Littérature française

Lettres choisies – Madame de Sévigné

Salonnière et femme de lettres, Marie de Rabutin-Chantal dite Madame de Sévigné (1626-1696), est l’autrice d’une vaste correspondance avec Madame de Grignan, sa fille, et d’autres de ses proches. A travers une prose spirituelle et enjouée, cette fine observatrice retranscrit les mœurs et les humeurs de ses contemporains.

Au coeur de la luxueuse vie de cour à Versailles mais loin de ses proches, Madame de Sévigné prend plaisir à leur envoyer maintes lettres pour raconter le quotidien mondain de ses contemporains aristocrates et amis.

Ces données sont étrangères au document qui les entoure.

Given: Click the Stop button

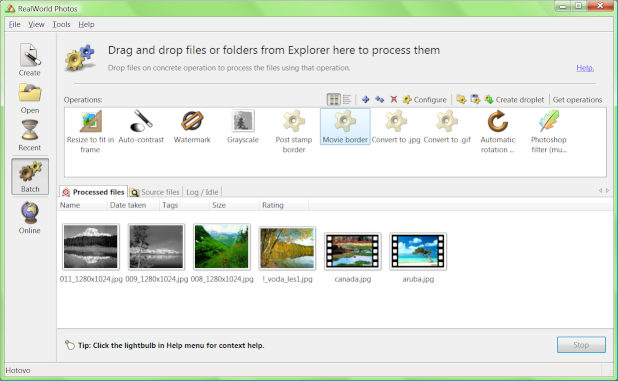Looking at the screenshot, I should click(x=581, y=345).
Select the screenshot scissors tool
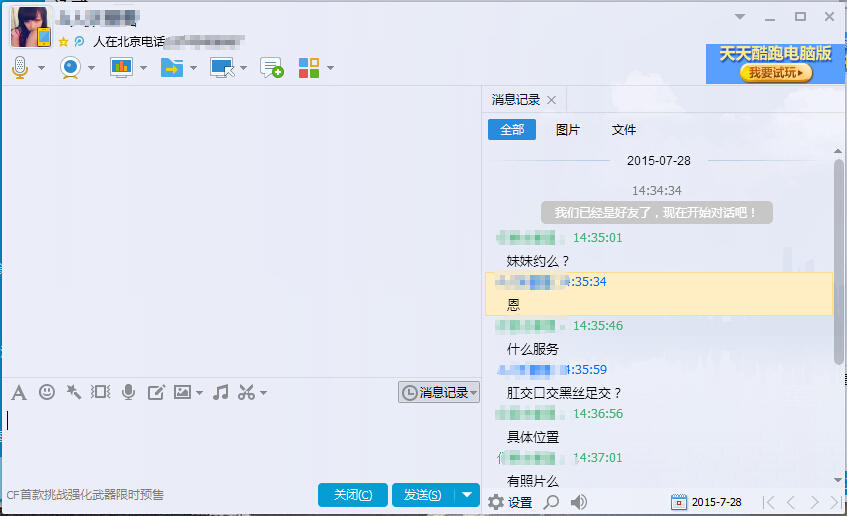The height and width of the screenshot is (516, 847). click(x=246, y=392)
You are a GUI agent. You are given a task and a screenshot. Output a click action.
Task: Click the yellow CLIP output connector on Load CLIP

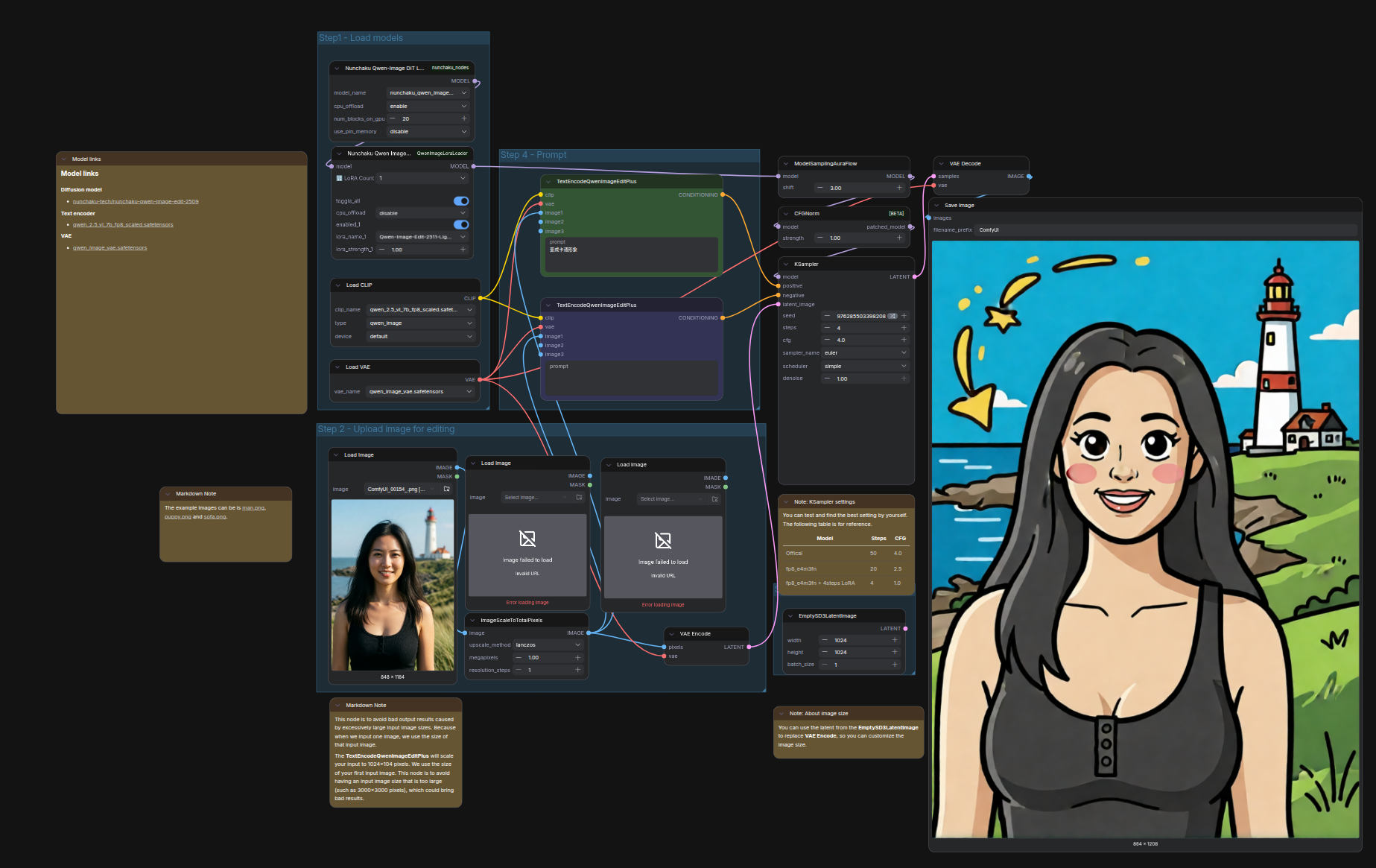pyautogui.click(x=481, y=298)
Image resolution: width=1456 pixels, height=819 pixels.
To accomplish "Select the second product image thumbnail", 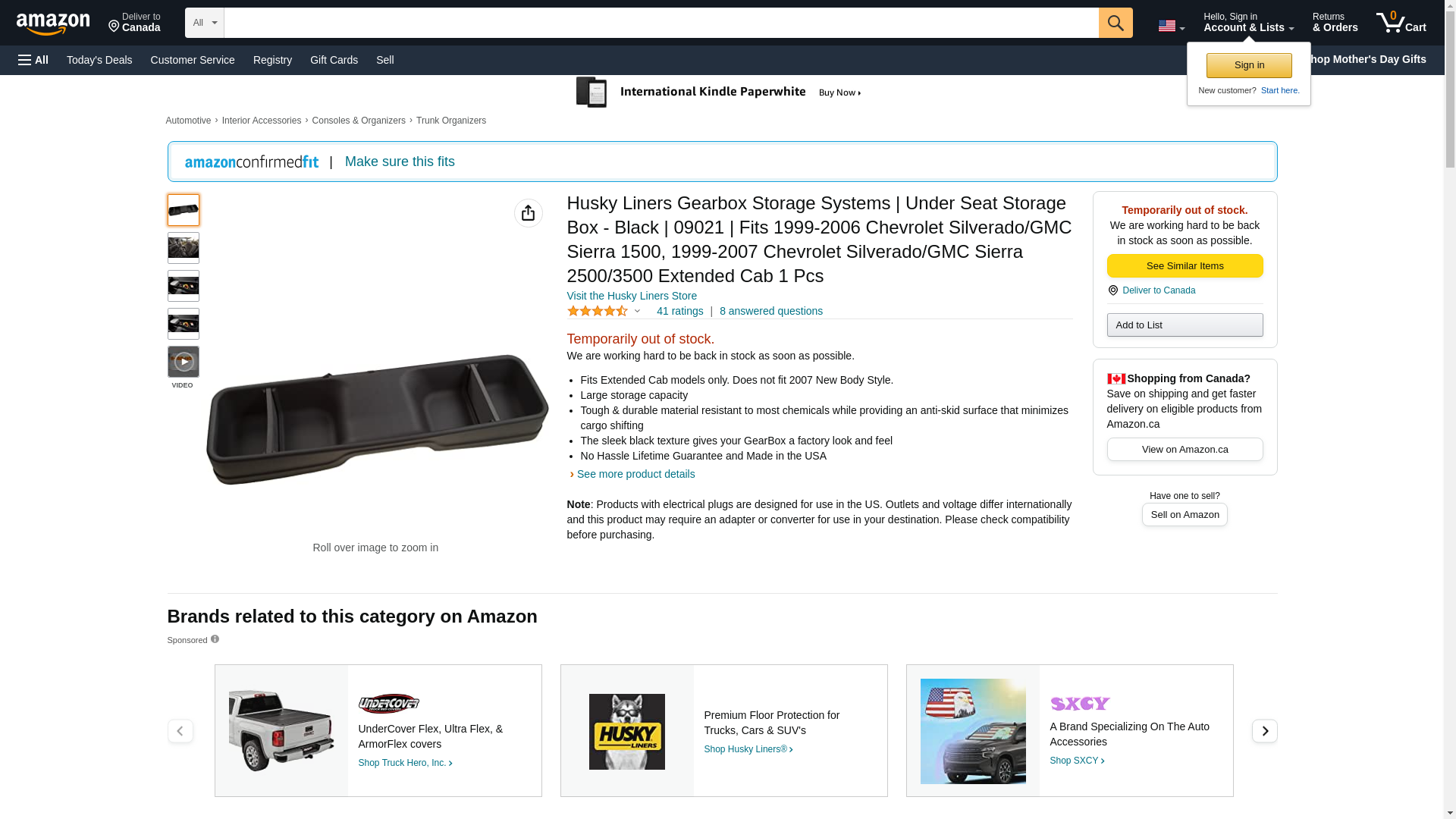I will click(x=183, y=248).
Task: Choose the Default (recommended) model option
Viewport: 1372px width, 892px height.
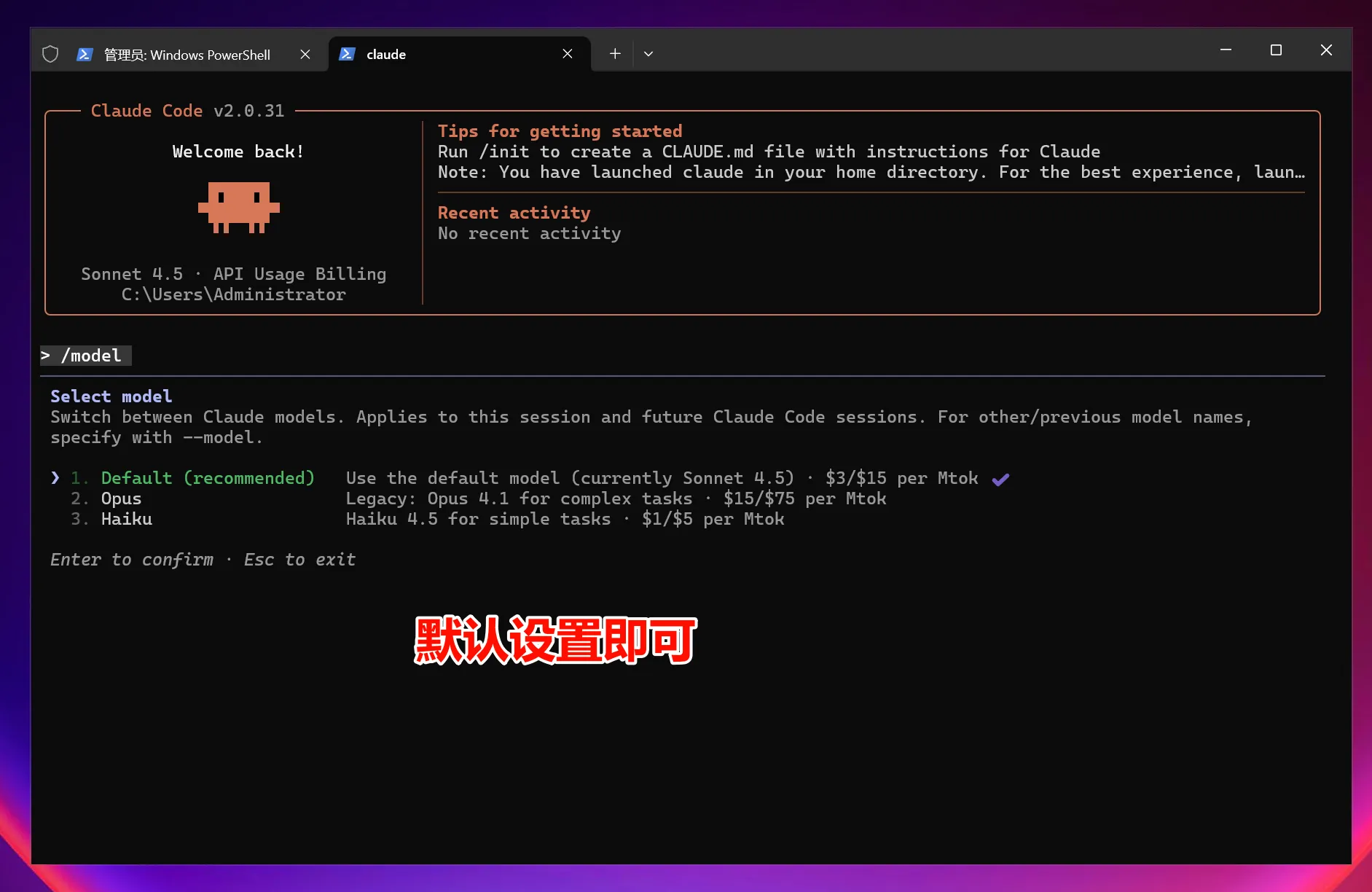Action: coord(208,478)
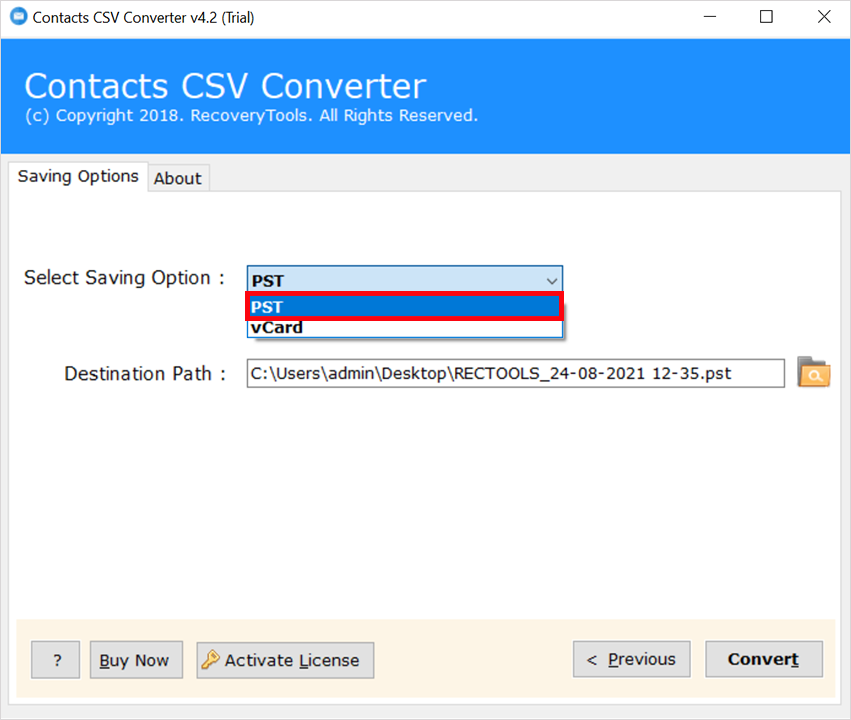Screen dimensions: 851x720
Task: Minimize the Contacts CSV Converter window
Action: pos(710,17)
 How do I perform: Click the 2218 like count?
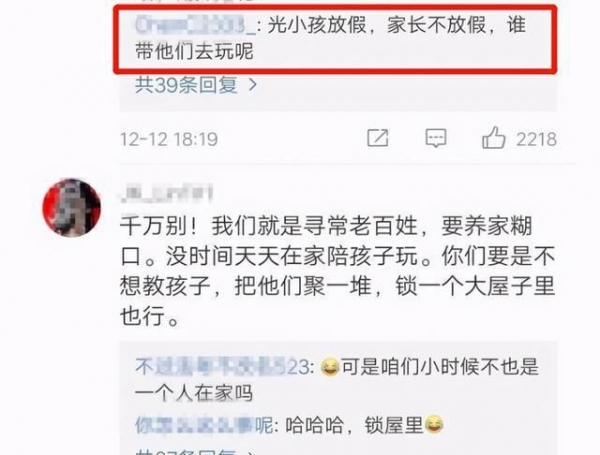tap(536, 139)
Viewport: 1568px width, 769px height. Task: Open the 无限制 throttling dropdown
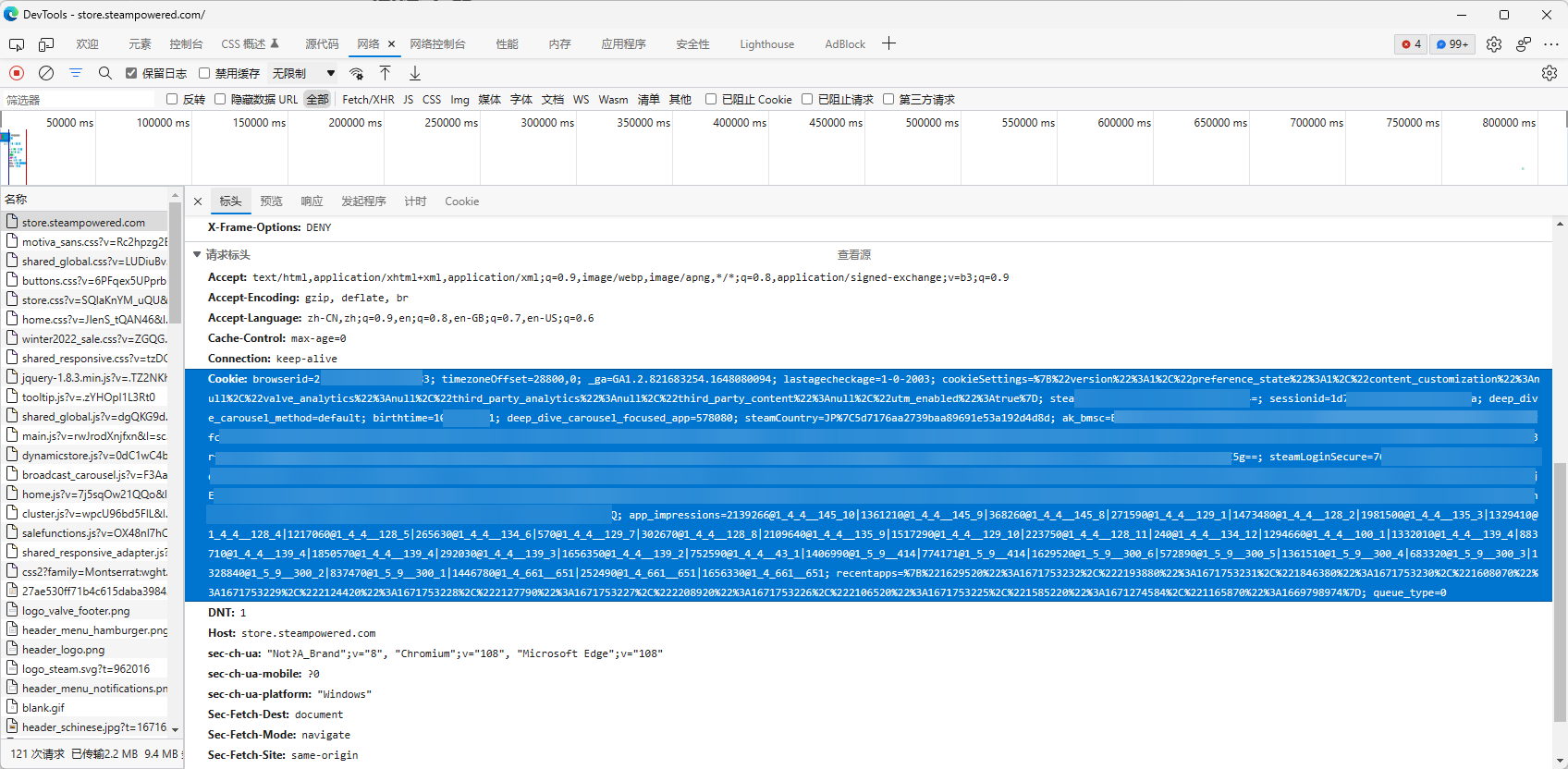[303, 73]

Intrigues amoureuses, scandales politiques, menues anecdotes sur la cuisine et la mode sous le règne de Louis XIV, la marquise nous confie avec fraîcheur et intelligence toutes les petites histoires qui font la grande.

Les lettres choisies de Madame de Sévigné ont un intérêt à la fois humain et historique. Elles forment une sorte de gazette de la cour et de la société, comme ont pu l’être les Historiettes de Tallemant des Réaux sur les règnes de Henri IV et Louis XIII.

Au jour le jour, nous apprenons comment on vivait à Paris, à la Cour, à la campagne ou à Marseille, quels étaient les sujets de conversation (la mode, les fontanges, la découverte de la douche, le chocolat), comment on jugeait les nouveaux livres et spectacles (la première représentation d’Esther), comment on voyageait et se déplaçait (le carrosse renversé, l’incident sur le Rhône, les difficultés de la poste).

Comment se préparait un mariage (le mariage de la Grande Mademoiselle et du duc de Lauzun), se perdait un procès (celui de Nicolas Fouquet), comment un cuisinier pouvait se suicider pour un problème de marée (Vatel), comment on exécutait une sorcière (la marquise de Brinvilliers), ce qu’était un salon…

Ces lettres complètent à merveille la grande et la petite histoire du XVIIè siècle : la marquise donne des détails précis sur le procès de son ami Fouquet, sur le mariage de la Grande Mademoiselle et du duc de Lauzun (ma lettre préférée, d’une grande virtuosité), sur la mort de Turenne, de Vatel, de la Brinvilliers et de la Voisin, sur la disgrâce de Pomponne (qui est l’un de ses correspondants préférés)…

La plume de la marquise a une verve, une acuité et une intelligence extraordinaires. Elle connait tout le monde, a un avis sur tout, dit une chose et son contraire et elle nous enchante par ses réflexions.

Mais la marquise ne peint le monde que pour le plaisir de ses proches, son cousin Bussy-Rabutin, auteur de La guerre des Gaules qui lui valut l’exil tant il s’y moquait du Roi et avant tout sa fille, la Marquise de Grignan, vivant en Provence depuis son mariage, ce dont elle ne se remet pas !

On recense à ce jour 1120 lettres de Madame de Sévigné dont 764 à sa fille, 126 à Bussy-Rabutin et 220 lettres destinées à vingt-neuf autres destinataires. Seules les lettres de la marquise ont été conservées, les réponses de sa famille ont été détruites par sa petite-fille, ce qui donne l’impression d’un monologue et nous prive de la dimension du dialogue, qui fait aussi l’intérêt d’une correspondance.

Une vingtaine de lettres composent ce recueil et nous donnent un aperçu du talent de la plus célèbre épistolière de son temps qui nous enchante 300 ans après sa mort. Si j’ai vraiment aimé lorsqu’elle se fait chroniqueuse, je vous avoue que ses lettres plus personnelles à sa fille, emplies de son amour inconditionnel de mère, m’ont nettement moins intéressé mais le tout reste sublimement écrit, et rien que pour cela, je vous le conseille si, comme moi, vous êtes curieux.ses de découvrir cette fine plume.